* [WHAT THE TASK REQUIRES] Write out, please, the lines from the beginning of the material to the line with "Screen dimensions: 924x1310", including both ends and nothing else.

Segment Start: SOURCE MATERIAL

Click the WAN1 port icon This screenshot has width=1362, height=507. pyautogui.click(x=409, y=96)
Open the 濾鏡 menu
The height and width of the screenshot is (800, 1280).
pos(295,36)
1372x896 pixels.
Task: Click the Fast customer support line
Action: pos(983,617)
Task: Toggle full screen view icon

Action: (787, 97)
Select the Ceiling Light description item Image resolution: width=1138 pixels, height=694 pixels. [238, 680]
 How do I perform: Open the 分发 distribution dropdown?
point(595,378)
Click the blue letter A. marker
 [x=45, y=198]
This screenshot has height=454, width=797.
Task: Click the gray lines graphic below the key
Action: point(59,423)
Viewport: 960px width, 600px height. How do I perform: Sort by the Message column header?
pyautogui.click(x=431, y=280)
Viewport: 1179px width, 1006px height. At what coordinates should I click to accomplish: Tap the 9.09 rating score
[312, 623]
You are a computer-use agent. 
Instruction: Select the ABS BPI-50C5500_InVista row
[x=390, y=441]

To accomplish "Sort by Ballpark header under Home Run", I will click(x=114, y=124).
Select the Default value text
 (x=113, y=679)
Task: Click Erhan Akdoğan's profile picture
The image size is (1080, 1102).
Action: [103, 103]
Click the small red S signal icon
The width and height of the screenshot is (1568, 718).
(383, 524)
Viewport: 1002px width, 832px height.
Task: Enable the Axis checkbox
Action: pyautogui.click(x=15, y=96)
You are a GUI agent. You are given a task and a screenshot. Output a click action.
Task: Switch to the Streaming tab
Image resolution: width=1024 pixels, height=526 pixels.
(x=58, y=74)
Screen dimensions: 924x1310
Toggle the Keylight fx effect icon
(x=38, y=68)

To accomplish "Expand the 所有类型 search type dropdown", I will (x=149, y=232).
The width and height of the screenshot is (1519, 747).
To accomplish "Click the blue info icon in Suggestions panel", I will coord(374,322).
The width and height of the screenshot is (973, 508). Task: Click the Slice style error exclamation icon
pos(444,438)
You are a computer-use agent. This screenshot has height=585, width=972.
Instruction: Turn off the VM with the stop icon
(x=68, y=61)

Segment End: SOURCE MATERIAL

* [YOUR SOLUTION]
Click the WAN1 port icon This screenshot has width=1362, height=507. pyautogui.click(x=409, y=96)
Open the 濾鏡 menu
The height and width of the screenshot is (800, 1280).
pos(295,36)
1372x896 pixels.
Task: Click the Fast customer support line
Action: pos(983,617)
Task: Toggle full screen view icon

Action: (787, 97)
Select the Ceiling Light description item Image resolution: width=1138 pixels, height=694 pixels. [238, 680]
 How do I perform: Open the 分发 distribution dropdown?
point(595,378)
Click the blue letter A. marker
 [x=45, y=198]
This screenshot has height=454, width=797.
Task: Click the gray lines graphic below the key
Action: point(59,423)
Viewport: 960px width, 600px height. How do I perform: Sort by the Message column header?
pyautogui.click(x=431, y=280)
Viewport: 1179px width, 1006px height. At what coordinates should I click to accomplish: Tap the 9.09 rating score
[312, 623]
You are a computer-use agent. 
Instruction: Select the ABS BPI-50C5500_InVista row
[x=390, y=441]

To accomplish "Sort by Ballpark header under Home Run", I will click(x=114, y=124).
Select the Default value text
 (x=113, y=679)
Task: Click Erhan Akdoğan's profile picture
The image size is (1080, 1102).
Action: [103, 103]
Click the small red S signal icon
The width and height of the screenshot is (1568, 718).
(383, 524)
Viewport: 1002px width, 832px height.
Task: Enable the Axis checkbox
Action: pyautogui.click(x=15, y=96)
You are a GUI agent. You are given a task and a screenshot. Output a click action.
Task: Switch to the Streaming tab
Image resolution: width=1024 pixels, height=526 pixels.
(x=58, y=74)
Screen dimensions: 924x1310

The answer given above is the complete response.